Negli ultimi mesi, infatti, alcuni giornalisti hanno denunciato di essere stati aggrediti dalla polizia mentre svolgevano il proprio lavoro e di avere subito censure sui servizi della televisione di Stato. L’episodio più eclatante, tuttavia, avviene con la cosiddetta lista Petsas: è in questa occasione che la storia della redazione di Documento e quella di Fourthiotis iniziano a intrecciarsi.

Nell’aprile scorso, in piena pandemia, il governo finanzia con un piano di 20 milioni di euro i giornali che contribuiscono alla campagna di informazione sul Covid-19. I criteri con i quali vengono elargiti i fondi non sono chiari, ma un dato è certo: Documento è l’unico giornale, tra quelli considerati antigovernativi, a non ottenere neanche un euro.

Nella lista dei beneficiari, al contrario, risulta uno sconosciuto sito internet di proprietà di Menios Fourthiotis, manager di modelle e presentatore poco noto di un programma televisivo su una rete locale, che durante la trasmissione ha lasciato intendere di avere conoscenze importanti nell’attuale governo. Lo strano caso, portato alla luce da Documento, induce il governo a rinnegare i finanziamenti al sito.

Estratti dei dati:
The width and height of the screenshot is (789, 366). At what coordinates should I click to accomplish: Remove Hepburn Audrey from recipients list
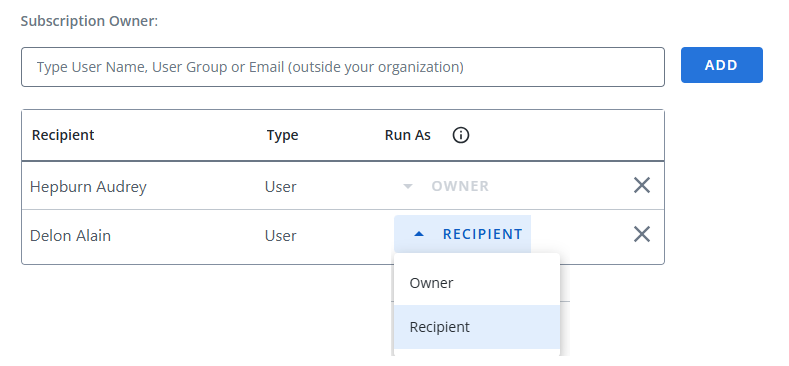coord(642,185)
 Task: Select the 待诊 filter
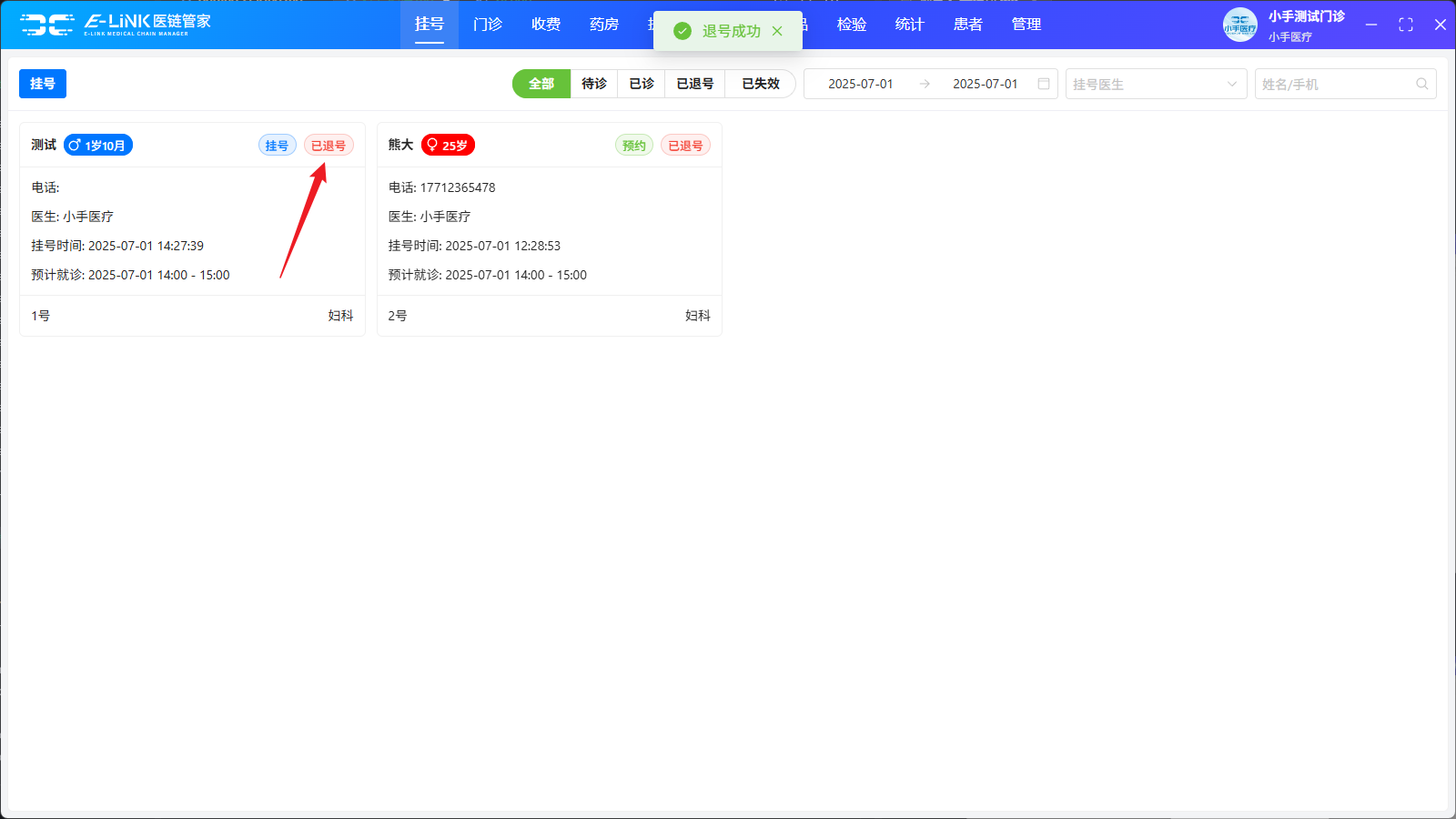[x=594, y=84]
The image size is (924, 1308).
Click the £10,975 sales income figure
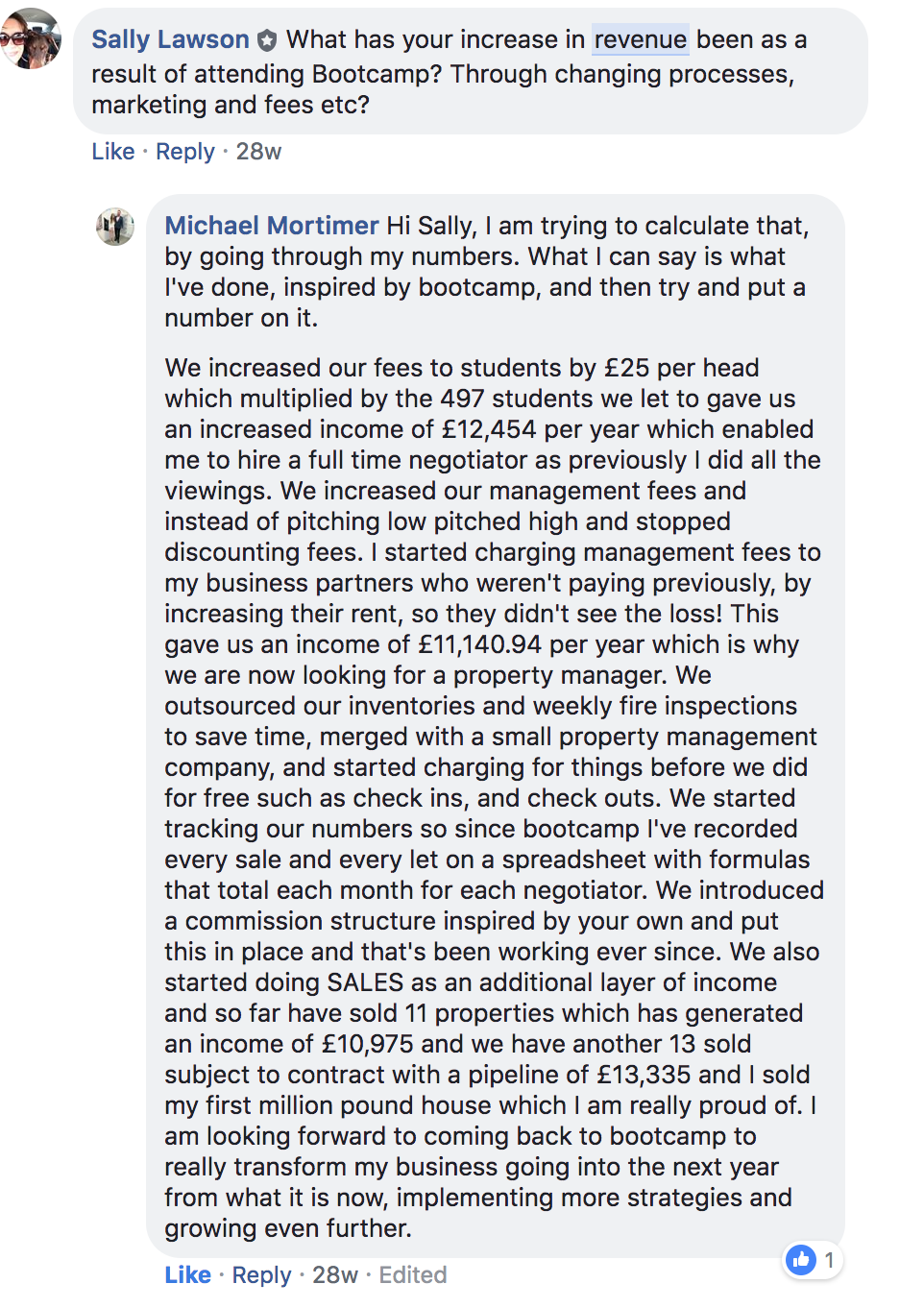click(x=367, y=1044)
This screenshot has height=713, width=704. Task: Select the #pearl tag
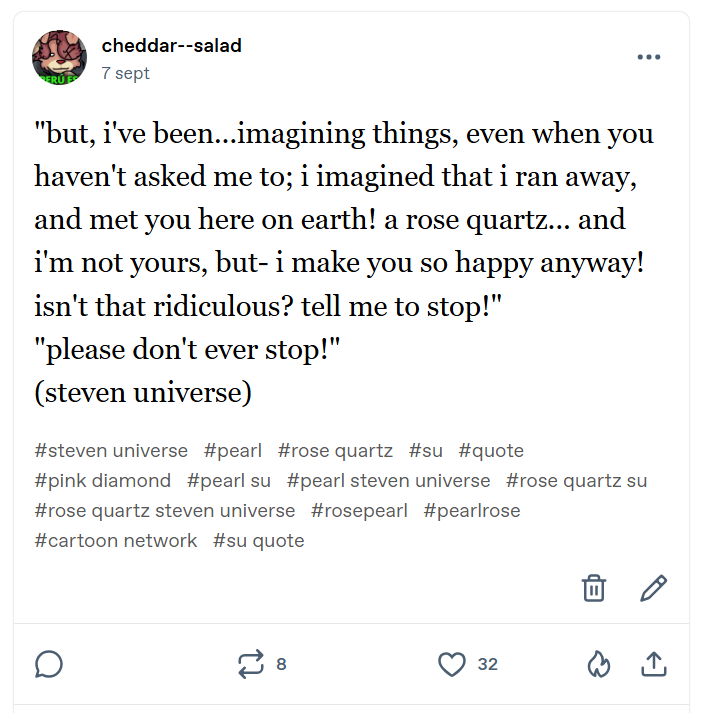pos(233,451)
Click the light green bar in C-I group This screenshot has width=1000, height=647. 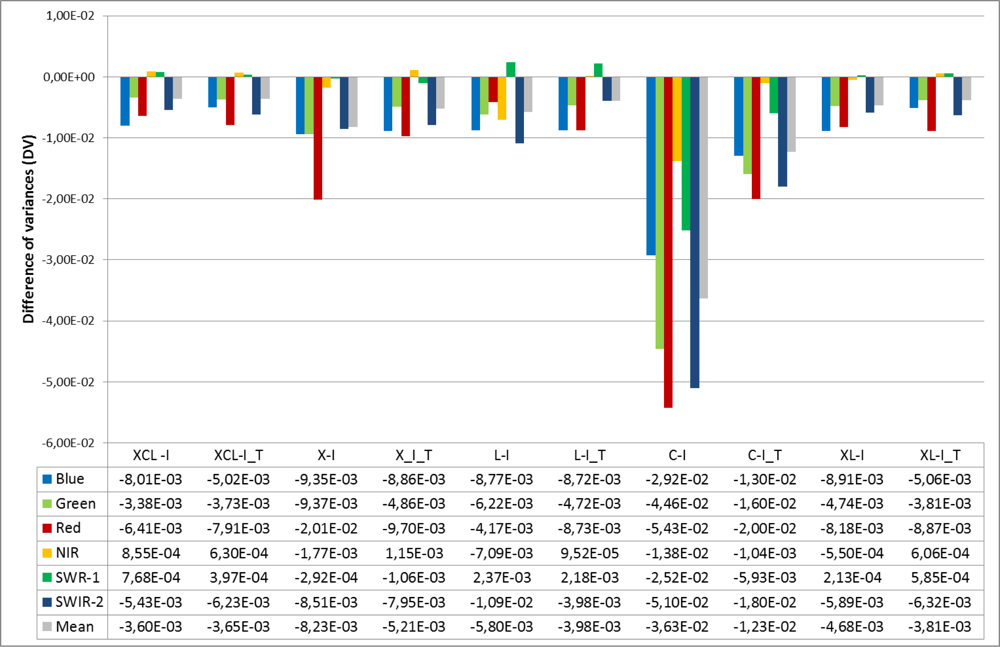659,212
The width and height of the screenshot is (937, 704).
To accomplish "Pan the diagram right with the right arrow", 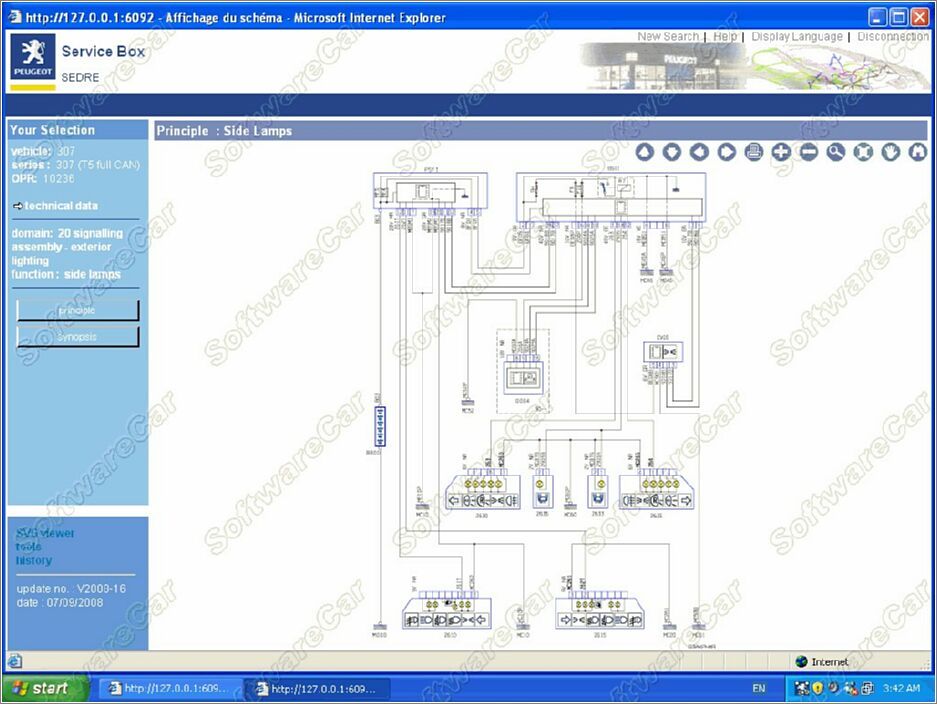I will 727,152.
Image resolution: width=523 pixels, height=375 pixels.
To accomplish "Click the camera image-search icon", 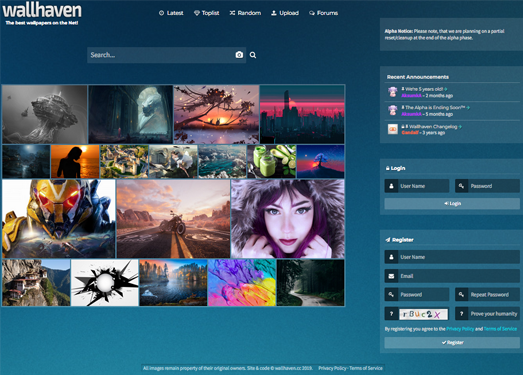I will coord(239,55).
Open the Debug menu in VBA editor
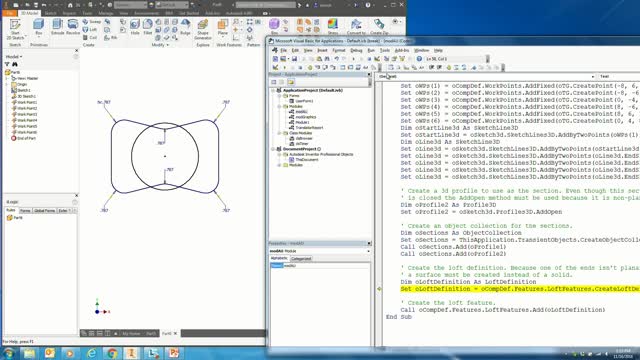640x360 pixels. click(x=356, y=50)
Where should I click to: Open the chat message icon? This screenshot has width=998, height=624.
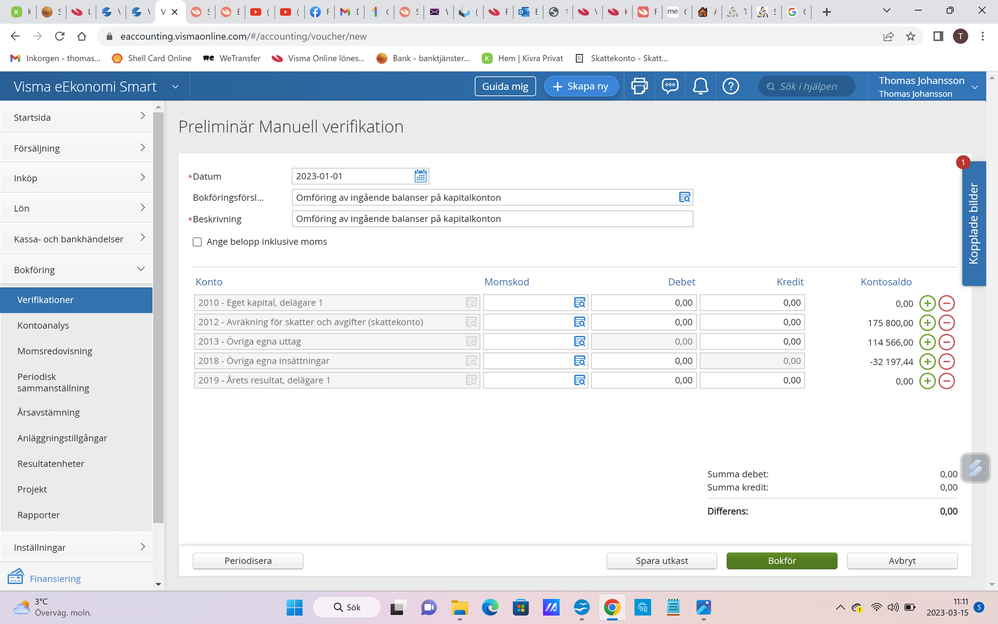[x=670, y=86]
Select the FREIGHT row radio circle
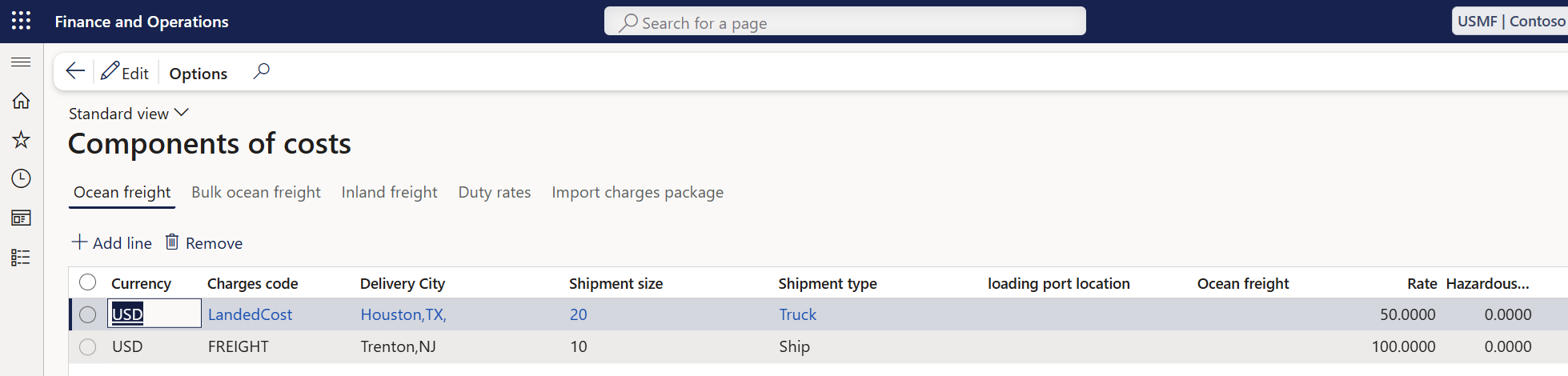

Da svolgere:
Continua il brano sulla lista Petsas a partire dalla sua ultima frase. Le voci provengono da un'altra fonte.

La tua risposta:
Si tratta, tuttavia, solo della prima di una serie di rivelazioni sulla figura del presentatore: Documento scopre che beneficia, inspiegabilmente, di una scorta della polizia, poi revocata; Karaivaz segue il caso e rivela a sua volta che Fourthiotis ha scelto persino il modello delle macchine degli agenti, una prerogativa che spetterebbe ai più alti funzionari dello Stato. Nel gennaio scorso, inoltre, l’ex ministro del Lavoro, appena sostituito in un rimpasto di governo, denuncia in un’intervista a Documento che una persona, non nominata ma la cui descrizione combacia con quella di Fourthiotis, lo aveva minacciato pochi giorni prima nel suo studio per una riforma non gradita.

Per ora né il premier greco né i rappresentanti del governo hanno risposto alle richieste di chiarimento sul rapporto tra Fourthiotis e Nea Dimokratia. Il ministro dell’Ordine pubblico si è congratulato con la polizia il giorno dell’arresto del presentatore, senza nominarlo, con le seguenti parole: «Gli agenti danno prova di grande professionalità: hanno risolto un caso molto difficile e consegnato i sospettati alla giustizia».

Fourthiotis, ora in custodia cautelare, ha negato ogni accusa, ma per Vaxevanis «le istituzioni sono ostaggio di questo strano personaggio: un fatto che può essere spiegato solo pensando che sono sotto ricatto e che il presentatore rappresenti la punta dell’iceberg del rapporto tra politica e malavita».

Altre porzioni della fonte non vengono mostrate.